**** MATERIAL
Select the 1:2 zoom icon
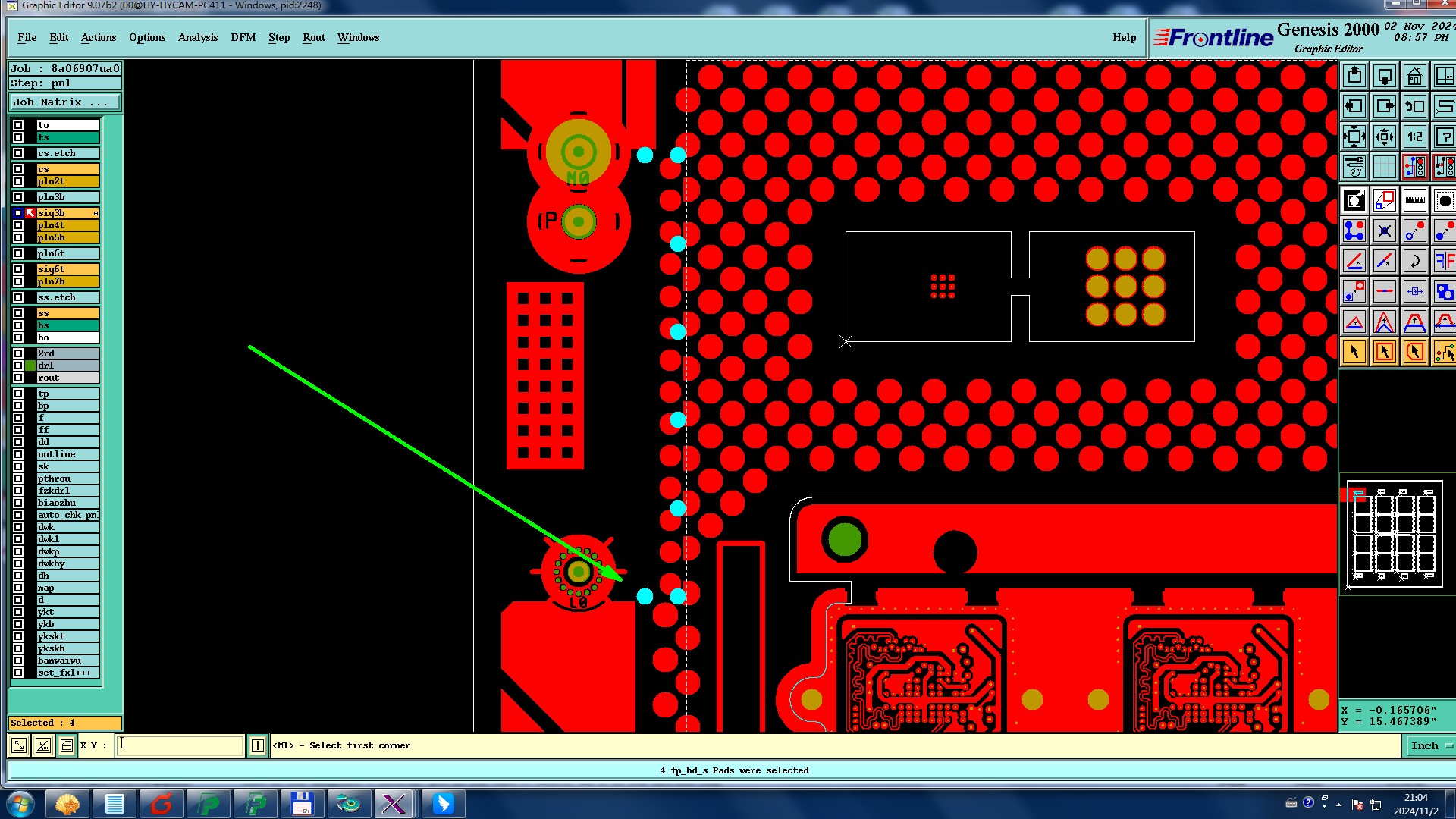 [1414, 137]
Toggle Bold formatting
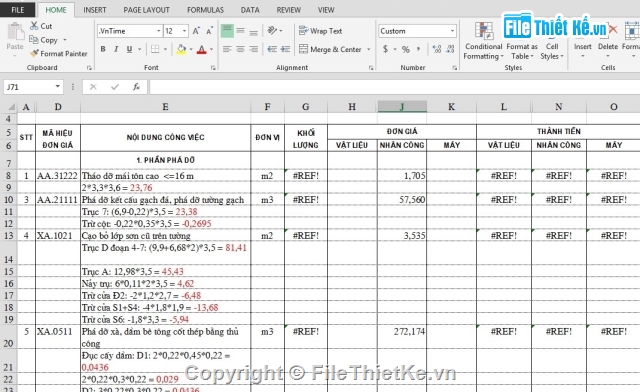This screenshot has height=392, width=640. tap(103, 49)
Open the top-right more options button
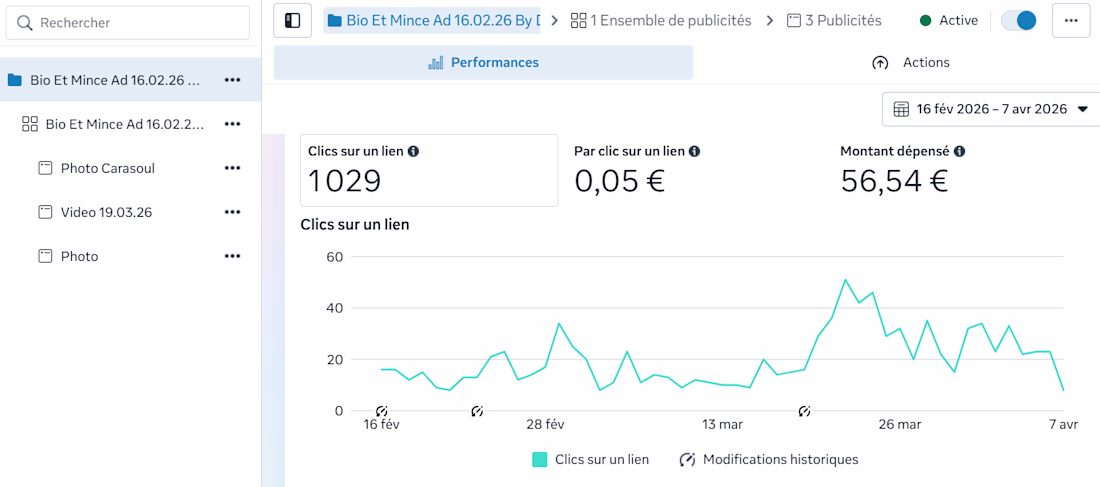Viewport: 1100px width, 487px height. pyautogui.click(x=1071, y=20)
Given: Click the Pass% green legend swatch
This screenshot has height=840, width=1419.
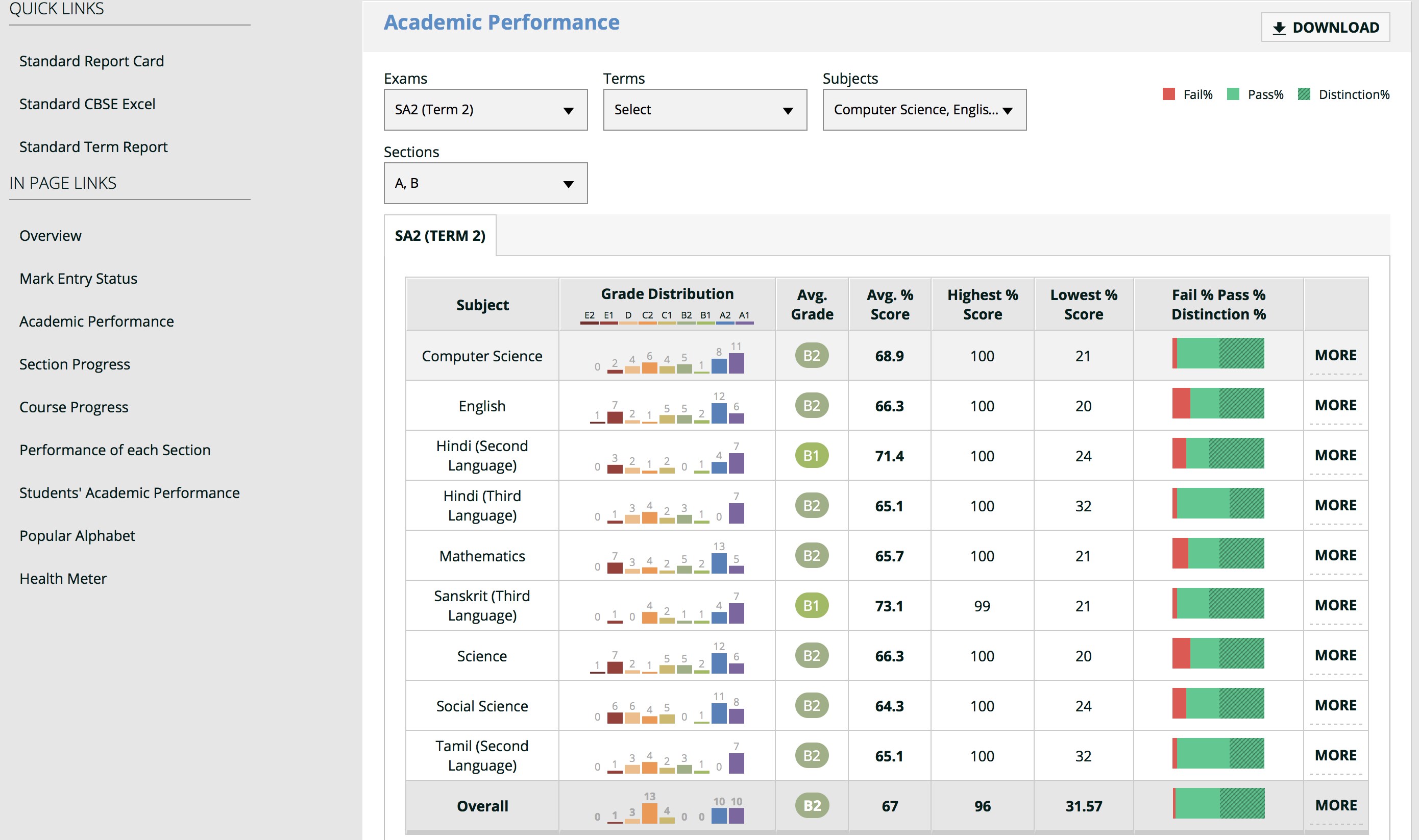Looking at the screenshot, I should coord(1233,94).
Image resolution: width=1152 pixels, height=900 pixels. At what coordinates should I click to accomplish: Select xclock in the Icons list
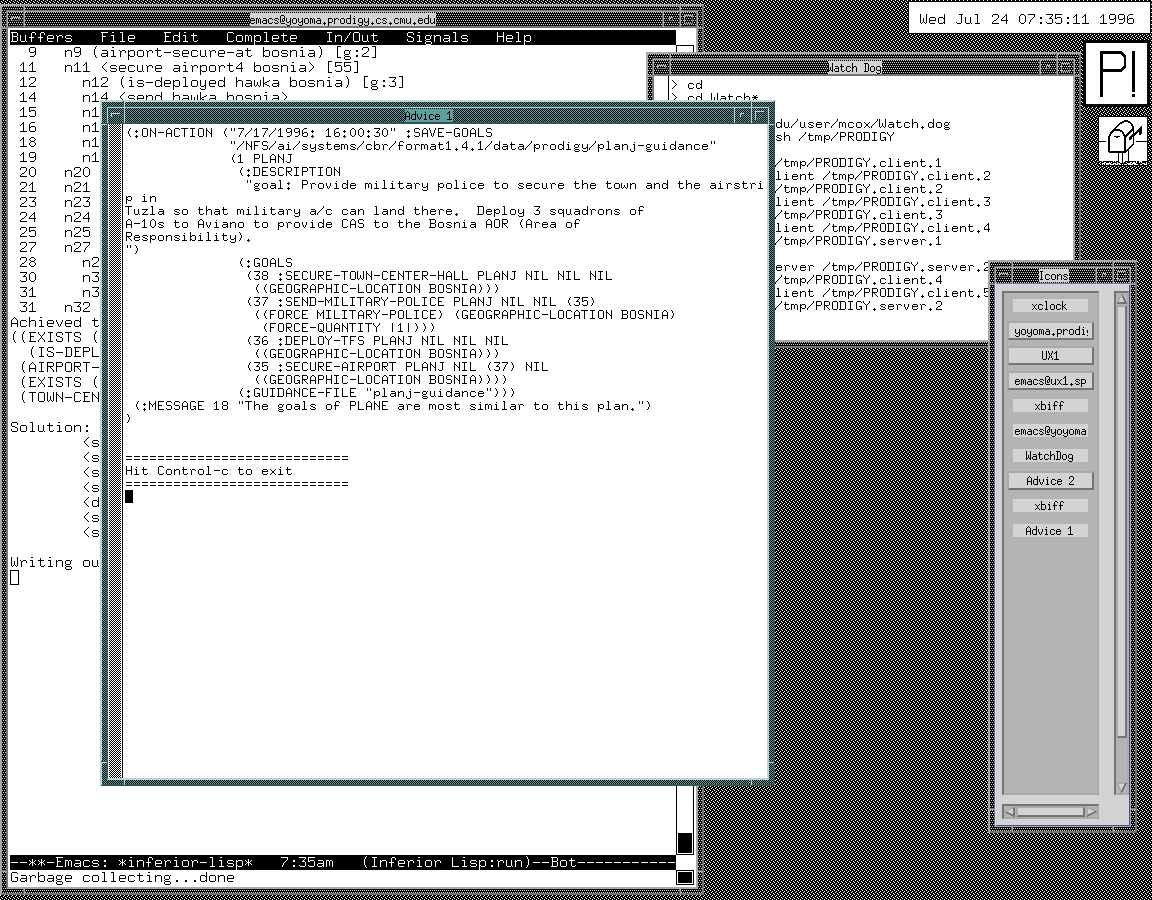click(x=1049, y=306)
********
Please give the listing above as a two-column CSV with the columns input and output, one row per entry, with each value in a quoted field and line breaks turned into spaces. Leave the pictures out.

input,output
"Select the 1:2 zoom icon","[1414, 137]"
"Toggle Bold formatting","This screenshot has height=392, width=640. tap(103, 49)"
"Open the top-right more options button","Viewport: 1100px width, 487px height. pyautogui.click(x=1071, y=20)"
"Given: Click the Pass% green legend swatch This screenshot has height=840, width=1419.","Looking at the screenshot, I should coord(1233,94)."
"Image resolution: width=1152 pixels, height=900 pixels. At what coordinates should I click to accomplish: Select xclock in the Icons list","click(x=1049, y=306)"